> _GOAL OF THE EXERCISE_
Please copy out, word for word, everything from the line containing "Given: Click the estimated" down to the final one of the lines below.

> _MATERIAL PROVIDED_
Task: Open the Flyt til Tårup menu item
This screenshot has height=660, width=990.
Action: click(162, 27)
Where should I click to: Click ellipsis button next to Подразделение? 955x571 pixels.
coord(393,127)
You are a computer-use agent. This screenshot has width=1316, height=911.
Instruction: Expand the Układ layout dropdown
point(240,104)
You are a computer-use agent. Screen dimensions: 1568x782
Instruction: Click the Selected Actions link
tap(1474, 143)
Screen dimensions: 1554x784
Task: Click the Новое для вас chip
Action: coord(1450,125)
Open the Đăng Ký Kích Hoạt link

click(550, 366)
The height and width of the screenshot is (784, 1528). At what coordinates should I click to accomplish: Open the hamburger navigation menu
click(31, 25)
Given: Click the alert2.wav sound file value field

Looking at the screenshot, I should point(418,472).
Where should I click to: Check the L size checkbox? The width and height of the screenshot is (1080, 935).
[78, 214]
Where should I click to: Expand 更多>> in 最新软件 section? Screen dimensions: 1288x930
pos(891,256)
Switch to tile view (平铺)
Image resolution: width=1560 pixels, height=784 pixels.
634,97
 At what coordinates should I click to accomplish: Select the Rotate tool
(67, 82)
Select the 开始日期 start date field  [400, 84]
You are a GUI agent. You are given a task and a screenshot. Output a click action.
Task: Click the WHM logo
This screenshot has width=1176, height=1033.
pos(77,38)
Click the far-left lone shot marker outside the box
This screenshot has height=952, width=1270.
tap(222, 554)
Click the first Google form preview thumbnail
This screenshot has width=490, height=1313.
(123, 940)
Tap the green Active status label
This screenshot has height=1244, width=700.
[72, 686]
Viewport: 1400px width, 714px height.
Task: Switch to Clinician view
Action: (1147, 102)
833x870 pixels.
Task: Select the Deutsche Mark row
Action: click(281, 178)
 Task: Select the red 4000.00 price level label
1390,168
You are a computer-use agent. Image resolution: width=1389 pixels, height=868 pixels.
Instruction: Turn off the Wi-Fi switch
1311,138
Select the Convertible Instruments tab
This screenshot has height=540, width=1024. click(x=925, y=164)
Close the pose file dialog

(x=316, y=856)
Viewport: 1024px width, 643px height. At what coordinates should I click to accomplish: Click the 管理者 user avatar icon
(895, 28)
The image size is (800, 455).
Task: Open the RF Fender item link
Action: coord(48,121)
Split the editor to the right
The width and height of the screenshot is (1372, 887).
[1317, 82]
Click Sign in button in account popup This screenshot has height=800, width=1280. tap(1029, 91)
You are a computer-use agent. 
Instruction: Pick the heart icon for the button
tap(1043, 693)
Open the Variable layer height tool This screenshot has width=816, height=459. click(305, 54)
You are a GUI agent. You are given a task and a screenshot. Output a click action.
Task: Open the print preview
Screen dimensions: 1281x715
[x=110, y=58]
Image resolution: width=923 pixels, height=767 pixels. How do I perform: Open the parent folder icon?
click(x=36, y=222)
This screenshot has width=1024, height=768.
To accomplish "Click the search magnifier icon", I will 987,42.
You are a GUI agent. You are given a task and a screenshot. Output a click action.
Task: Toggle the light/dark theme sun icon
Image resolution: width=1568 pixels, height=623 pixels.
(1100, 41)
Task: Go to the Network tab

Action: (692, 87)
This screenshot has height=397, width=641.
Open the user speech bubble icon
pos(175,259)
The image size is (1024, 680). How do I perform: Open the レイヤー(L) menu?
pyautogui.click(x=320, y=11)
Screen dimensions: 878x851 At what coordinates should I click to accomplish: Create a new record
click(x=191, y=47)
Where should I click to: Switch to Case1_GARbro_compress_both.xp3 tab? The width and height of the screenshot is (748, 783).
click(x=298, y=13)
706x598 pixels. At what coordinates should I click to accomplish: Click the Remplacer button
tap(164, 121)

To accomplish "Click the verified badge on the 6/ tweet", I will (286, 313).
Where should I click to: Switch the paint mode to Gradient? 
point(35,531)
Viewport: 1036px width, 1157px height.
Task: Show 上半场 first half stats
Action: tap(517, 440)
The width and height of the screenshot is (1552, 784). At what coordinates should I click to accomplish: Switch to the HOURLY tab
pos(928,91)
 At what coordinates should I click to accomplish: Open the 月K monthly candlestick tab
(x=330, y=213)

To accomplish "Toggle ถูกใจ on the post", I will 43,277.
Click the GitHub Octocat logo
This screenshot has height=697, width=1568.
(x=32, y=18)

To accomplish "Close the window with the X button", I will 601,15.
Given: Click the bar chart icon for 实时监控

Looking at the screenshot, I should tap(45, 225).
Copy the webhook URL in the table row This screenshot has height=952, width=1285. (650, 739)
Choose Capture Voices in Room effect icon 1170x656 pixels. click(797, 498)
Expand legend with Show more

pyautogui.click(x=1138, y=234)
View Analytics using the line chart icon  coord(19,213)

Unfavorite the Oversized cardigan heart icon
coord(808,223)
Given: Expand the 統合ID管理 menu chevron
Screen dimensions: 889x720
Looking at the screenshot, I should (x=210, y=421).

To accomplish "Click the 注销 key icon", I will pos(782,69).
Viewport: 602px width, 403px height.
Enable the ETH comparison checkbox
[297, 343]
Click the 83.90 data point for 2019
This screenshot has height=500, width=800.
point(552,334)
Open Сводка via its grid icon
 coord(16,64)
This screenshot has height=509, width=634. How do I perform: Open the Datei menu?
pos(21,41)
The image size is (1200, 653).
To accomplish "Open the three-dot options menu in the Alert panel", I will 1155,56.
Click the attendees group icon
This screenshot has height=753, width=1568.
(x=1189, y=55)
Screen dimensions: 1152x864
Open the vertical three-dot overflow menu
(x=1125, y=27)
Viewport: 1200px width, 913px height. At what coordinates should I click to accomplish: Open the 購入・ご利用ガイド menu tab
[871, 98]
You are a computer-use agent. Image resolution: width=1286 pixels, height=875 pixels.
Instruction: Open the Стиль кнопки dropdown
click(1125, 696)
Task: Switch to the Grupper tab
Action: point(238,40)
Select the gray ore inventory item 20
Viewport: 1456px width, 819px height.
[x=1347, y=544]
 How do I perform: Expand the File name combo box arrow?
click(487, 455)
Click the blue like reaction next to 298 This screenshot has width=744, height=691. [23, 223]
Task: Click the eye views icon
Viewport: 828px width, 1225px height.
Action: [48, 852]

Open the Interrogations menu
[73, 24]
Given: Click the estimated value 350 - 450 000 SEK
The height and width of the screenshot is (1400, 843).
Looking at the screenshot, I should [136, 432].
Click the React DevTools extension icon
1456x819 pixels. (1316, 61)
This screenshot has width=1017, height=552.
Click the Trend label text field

> _RESULT FOR THIS TASK_
Given: Click the estimated value 350 - 450 000 SEK
The height and width of the screenshot is (1400, 843).
Looking at the screenshot, I should [136, 432].
Click the React DevTools extension icon
1456x819 pixels. (1316, 61)
This screenshot has width=1017, height=552.
Click the Trend label text field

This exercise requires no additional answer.